Responsible GPU Usage

Matthew.Leigh · September 2, 2022, 11:18am

Hi HPC team,

I just wanted to query some of the best practices when requesting many gpus for large job arrays.
A few of the users on the cluster request and are granted massive amounts of resources and block many others from using the cluster for days at a time.

I understand the logic that an idle gpu is a wasted gpu, but perhaps we could strike a better balance than what is currently taking place.

My main issue with this is that the GPU nodes are themselves not being utilized.

As an example, all of GPUs of gpu017 are right now in use and have been so for the past 10 hours.

Using nvidia-smi we can see that around 15% of compute is actually being used and only 300Mb of these 24Gb cards are being allocated. These jobs on gpu017 are a few of 400 in the job array by a single user that often occupies the cluster for weeks at a time. I understand that there is a priority queue at play, but if you miss the window between one of these jobs finishing and the next starting it is another ~12 hour wait.

If the concern is that resources are being wasted please can we look at this usage of the cluster.
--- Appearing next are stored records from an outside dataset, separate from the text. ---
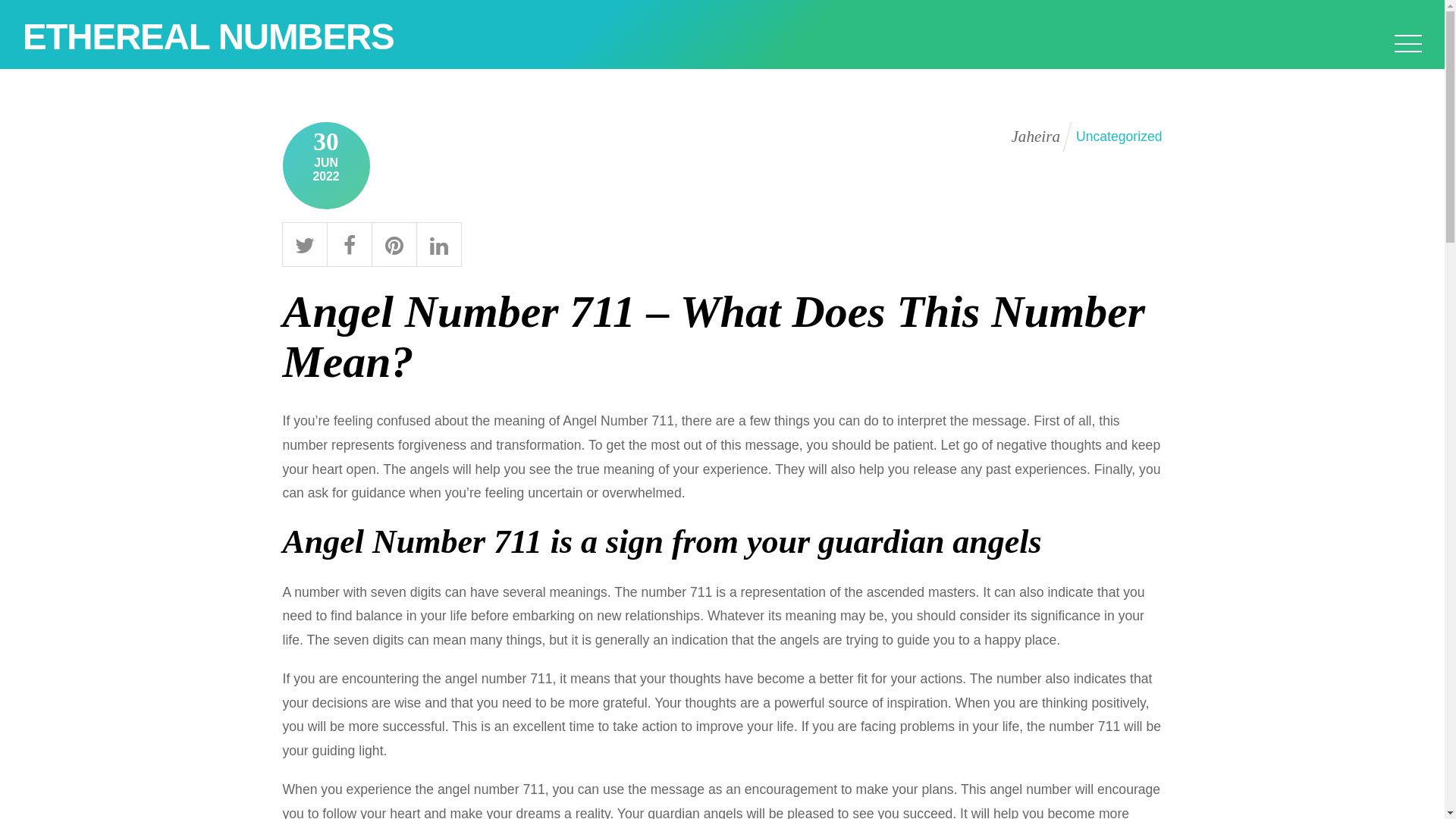
Jaheira (1034, 135)
Pinterest (393, 242)
Ethereal Numbers (208, 36)
Twitter (304, 242)
Uncategorized (1118, 136)
Facebook (348, 242)
ETHEREAL NUMBERS (208, 36)
LinkedIn (437, 242)
Given the description of an element on the screen output the (x, y) to click on. 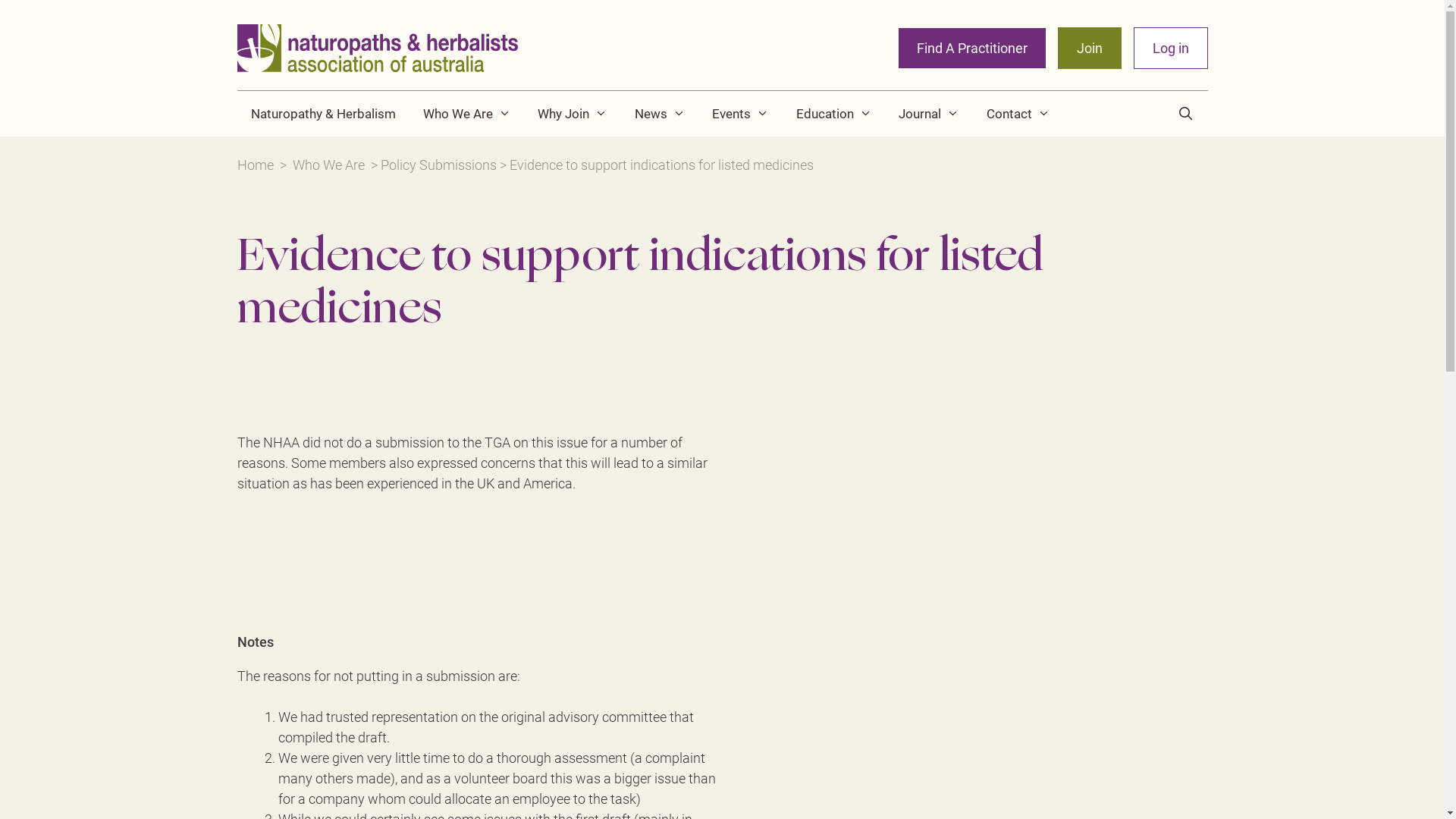
Find A Practitioner Element type: text (970, 48)
Naturopathy & Herbalism Element type: text (322, 113)
Join Element type: text (1088, 48)
Education Element type: text (833, 113)
Home Element type: text (254, 164)
Log in Element type: text (1169, 48)
Policy Submissions Element type: text (438, 164)
News Element type: text (660, 113)
Why Join Element type: text (572, 113)
Naturopaths & Herbalists Association of Australia (NHAA) Element type: hover (376, 48)
Naturopaths & Herbalists Association of Australia (NHAA) Element type: hover (376, 46)
Who We Are Element type: text (328, 164)
Events Element type: text (740, 113)
Who We Are Element type: text (466, 113)
Journal Element type: text (928, 113)
Contact Element type: text (1017, 113)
Yann.Sagon · September 9, 2022, 7:31am

Hi,

thanks for sharing your thoughts with us.

Well, I’m checking right now on gpu017 and you are using all the GPUs on it for 7 days. What do you suggest that we do with those jobs?

It is true that your jobs are using more intensively the GPUs than what you showed on the screenshot. Anyway, there is no point to prevent a user to use a GPU because the job isn’t using it a maximum capacity. What would be good is to ensure that a user with low GPU resources needs could use low end GPUs, but this isn’t easy to setup as there is no option to request GPU memory in SLURM right now.

By the way, a job array isn’t seen as a single job: each job has a single lifecycle and priority. It means there is no such 12 time slot that you may miss. If you have enough priority your job will start as soon as one of the job in the job array finishes.

About wasting resources: this is true for CPU and memory as well. I checked your jobs: you request 12CPUs and 16GB RAM per task and use in fact 1CPU and ~4GB. But in fact this isn’t a real issue as other user are anyway prevented to use the compute node as all the GPUs are used.

edit: I asked Slurm editor schedmd if there is a best practice in gpu allocation based on the job type.